• _PROVIDED TEXT_

====================

The ADBC and Flight SQL proposals have been updated for Micah/Taeyun/Will's 
comments.

On Wed, Feb 15, 2023, at 09:17, David Li wrote:
> Hi Taeyun,
>
> Thanks for the detailed feedback!
>
> - I will clarify that PollFlightInfo should return as quickly as 
> possible on the first call, and that updates in progress value are also 
> OK (though the server shouldn't spam updates). (I wanted to avoid 
> streaming calls as it does not work as well with browser-based gRPC 
> clients.)
> - I will clarify cancel_descriptor to note that it is optional.
> - I wanted to avoid adding several new RPC methods, but if there is 
> rough agreement that these would be generally useful, I will add them 
> and deprecate the Flight SQL message [3]. (We could also possibly 
> define 'standard' DoAction Protobuf messages, but I worry about 
> implementation [1]. I may prototype this first, since then we could 
> avoid having redundant paths in Flight RPC/Flight SQL.) If we do this, 
> I think we do not need cancel_descriptor. (It can work like 
> CancelQuery.)
> - I meant that CancelQuery should work with a partial FlightInfo from a 
> PollFlightInfo response. However this doesn't work if there's no 
> endpoints in the response! I will add app_metadata fields to 
> FlightInfo/FlightEndpoint. I think this can also be useful for 
> applications that need to add their own semantics to these messages 
> anyways, since Ticket is not meant to be parsed by the client. (You 
> could stuff the info into the schema, but that also doesn't work if the 
> schema is not yet known.)
>
> As for the partial DoGet: I think this is interesting and we can 
> discuss. Google BigQuery Storage supports this use case [2]. As you 
> note, if you are using this to request only a few rows, you may not 
> benefit much from Arrow.

====================

• _WORK TO DO_
- A) Duplicate everything in the email from "The ADBC and" down to "the detailed feedback!".
- B) Sum up the email in two sentences.
- C) Answer these questions about the email, one per line:
(i) Whose comments prompted the update to the proposals?
(ii) Why did David Li want to avoid streaming calls?
(iii) Which service supports the partial DoGet use case?

• _AVAILABLE DATA_

====================

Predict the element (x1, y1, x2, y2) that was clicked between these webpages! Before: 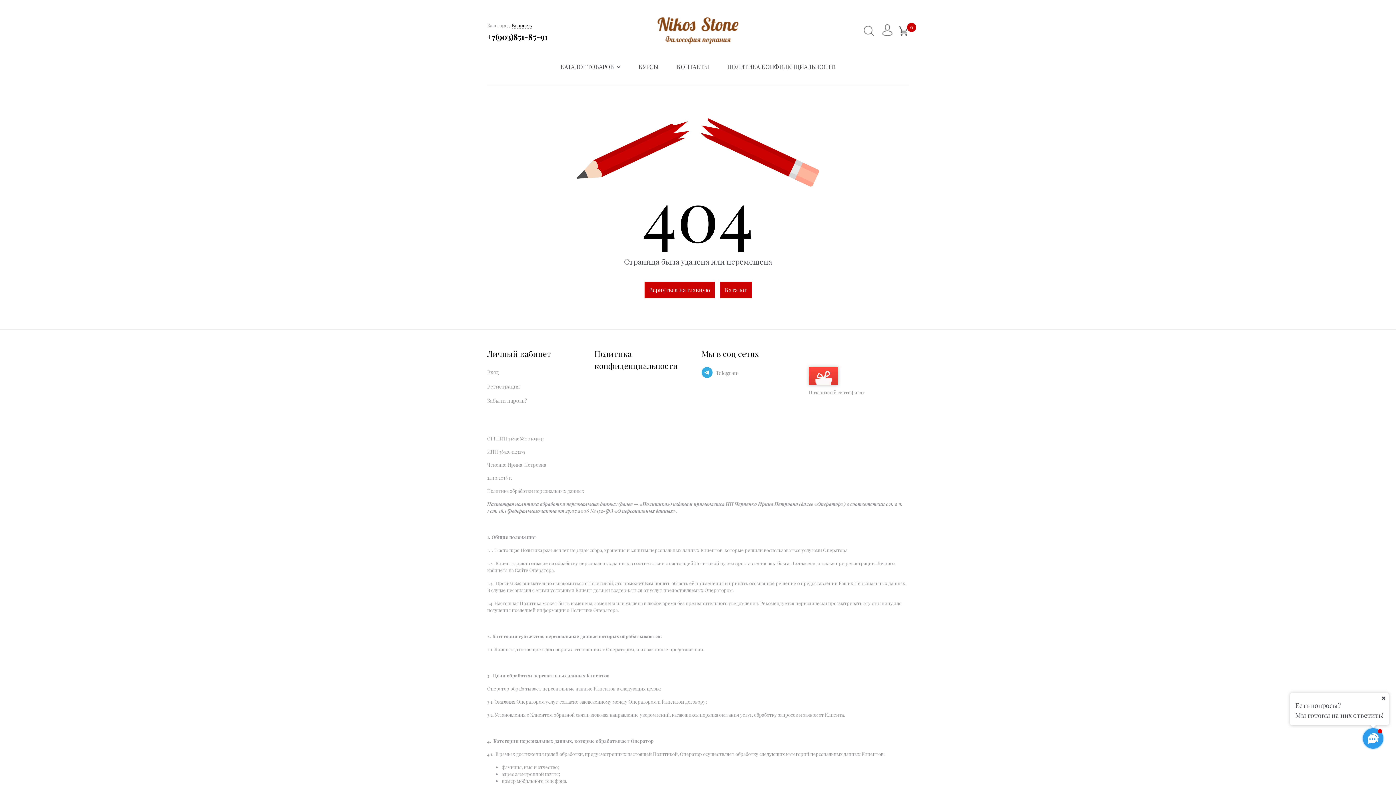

====================

• _COMPLETED EXERCISE_
- A)
The ADBC and Flight SQL proposals have been updated for Micah/Taeyun/Will's 
comments.

On Wed, Feb 15, 2023, at 09:17, David Li wrote:
> Hi Taeyun,
>
> Thanks for the detailed feedback!

- B) The ADBC and Flight SQL proposals have been updated based on comments from Micah, Taeyun, and Will. In the quoted reply to Taeyun, David Li says he will clarify PollFlightInfo and cancel_descriptor, might add new RPC methods and deprecate the Flight SQL message, will add app_metadata fields to FlightInfo/FlightEndpoint, and considers the partial DoGet idea worth discussing.

- C)
(i) Micah, Taeyun, and Will.
(ii) Streaming calls do not work as well with browser-based gRPC clients.
(iii) Google BigQuery Storage.